[Stored data]
*** Block opens ***

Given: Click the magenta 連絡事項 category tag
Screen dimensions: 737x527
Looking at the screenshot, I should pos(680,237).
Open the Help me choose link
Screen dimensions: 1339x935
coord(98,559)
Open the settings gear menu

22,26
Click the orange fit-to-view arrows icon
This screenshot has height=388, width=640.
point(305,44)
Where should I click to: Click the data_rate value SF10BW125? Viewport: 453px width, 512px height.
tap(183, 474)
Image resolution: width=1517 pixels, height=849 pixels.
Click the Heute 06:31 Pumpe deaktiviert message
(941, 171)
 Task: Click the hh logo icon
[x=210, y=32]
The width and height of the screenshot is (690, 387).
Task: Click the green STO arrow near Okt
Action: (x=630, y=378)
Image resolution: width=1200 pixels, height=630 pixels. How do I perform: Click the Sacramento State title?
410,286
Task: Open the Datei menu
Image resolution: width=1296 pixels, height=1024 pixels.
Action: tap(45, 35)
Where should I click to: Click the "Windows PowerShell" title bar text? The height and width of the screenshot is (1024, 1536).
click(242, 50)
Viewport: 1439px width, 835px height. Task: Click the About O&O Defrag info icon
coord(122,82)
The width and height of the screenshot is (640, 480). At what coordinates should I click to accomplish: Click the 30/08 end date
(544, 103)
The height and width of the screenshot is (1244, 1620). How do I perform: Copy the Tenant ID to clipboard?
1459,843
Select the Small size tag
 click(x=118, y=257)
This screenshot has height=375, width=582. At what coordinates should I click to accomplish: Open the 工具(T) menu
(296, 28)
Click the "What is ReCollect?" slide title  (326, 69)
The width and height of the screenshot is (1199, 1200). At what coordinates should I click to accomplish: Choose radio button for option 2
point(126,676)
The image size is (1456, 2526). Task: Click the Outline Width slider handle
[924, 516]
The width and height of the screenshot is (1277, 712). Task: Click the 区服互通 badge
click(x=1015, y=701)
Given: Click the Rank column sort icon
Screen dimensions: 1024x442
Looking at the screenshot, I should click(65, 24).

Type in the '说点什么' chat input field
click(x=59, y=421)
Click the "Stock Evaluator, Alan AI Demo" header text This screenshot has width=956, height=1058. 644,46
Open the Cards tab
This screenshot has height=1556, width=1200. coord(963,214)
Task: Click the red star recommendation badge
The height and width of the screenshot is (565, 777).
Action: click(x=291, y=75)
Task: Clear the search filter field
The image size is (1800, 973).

*** Block closes ***

Problem -
Please output every line shown above exactly.

Response below -
Given: Click the magenta 連絡事項 category tag
Screen dimensions: 737x527
Looking at the screenshot, I should pos(680,237).
Open the Help me choose link
Screen dimensions: 1339x935
coord(98,559)
Open the settings gear menu

22,26
Click the orange fit-to-view arrows icon
This screenshot has height=388, width=640.
point(305,44)
Where should I click to: Click the data_rate value SF10BW125? Viewport: 453px width, 512px height.
tap(183, 474)
Image resolution: width=1517 pixels, height=849 pixels.
Click the Heute 06:31 Pumpe deaktiviert message
(941, 171)
 Task: Click the hh logo icon
[x=210, y=32]
The width and height of the screenshot is (690, 387).
Task: Click the green STO arrow near Okt
Action: (x=630, y=378)
Image resolution: width=1200 pixels, height=630 pixels. How do I perform: Click the Sacramento State title?
410,286
Task: Open the Datei menu
Image resolution: width=1296 pixels, height=1024 pixels.
Action: tap(45, 35)
Where should I click to: Click the "Windows PowerShell" title bar text? The height and width of the screenshot is (1024, 1536).
click(242, 50)
Viewport: 1439px width, 835px height. Task: Click the About O&O Defrag info icon
coord(122,82)
The width and height of the screenshot is (640, 480). At what coordinates should I click to accomplish: Click the 30/08 end date
(544, 103)
The height and width of the screenshot is (1244, 1620). How do I perform: Copy the Tenant ID to clipboard?
1459,843
Select the Small size tag
 click(x=118, y=257)
This screenshot has height=375, width=582. At what coordinates should I click to accomplish: Open the 工具(T) menu
(296, 28)
Click the "What is ReCollect?" slide title  (326, 69)
The width and height of the screenshot is (1199, 1200). At what coordinates should I click to accomplish: Choose radio button for option 2
point(126,676)
The image size is (1456, 2526). Task: Click the Outline Width slider handle
[924, 516]
The width and height of the screenshot is (1277, 712). Task: Click the 区服互通 badge
click(x=1015, y=701)
Given: Click the Rank column sort icon
Screen dimensions: 1024x442
Looking at the screenshot, I should click(65, 24).

Type in the '说点什么' chat input field
click(x=59, y=421)
Click the "Stock Evaluator, Alan AI Demo" header text This screenshot has width=956, height=1058. 644,46
Open the Cards tab
This screenshot has height=1556, width=1200. coord(963,214)
Task: Click the red star recommendation badge
The height and width of the screenshot is (565, 777).
Action: click(x=291, y=75)
Task: Clear the search filter field
The image size is (1800, 973).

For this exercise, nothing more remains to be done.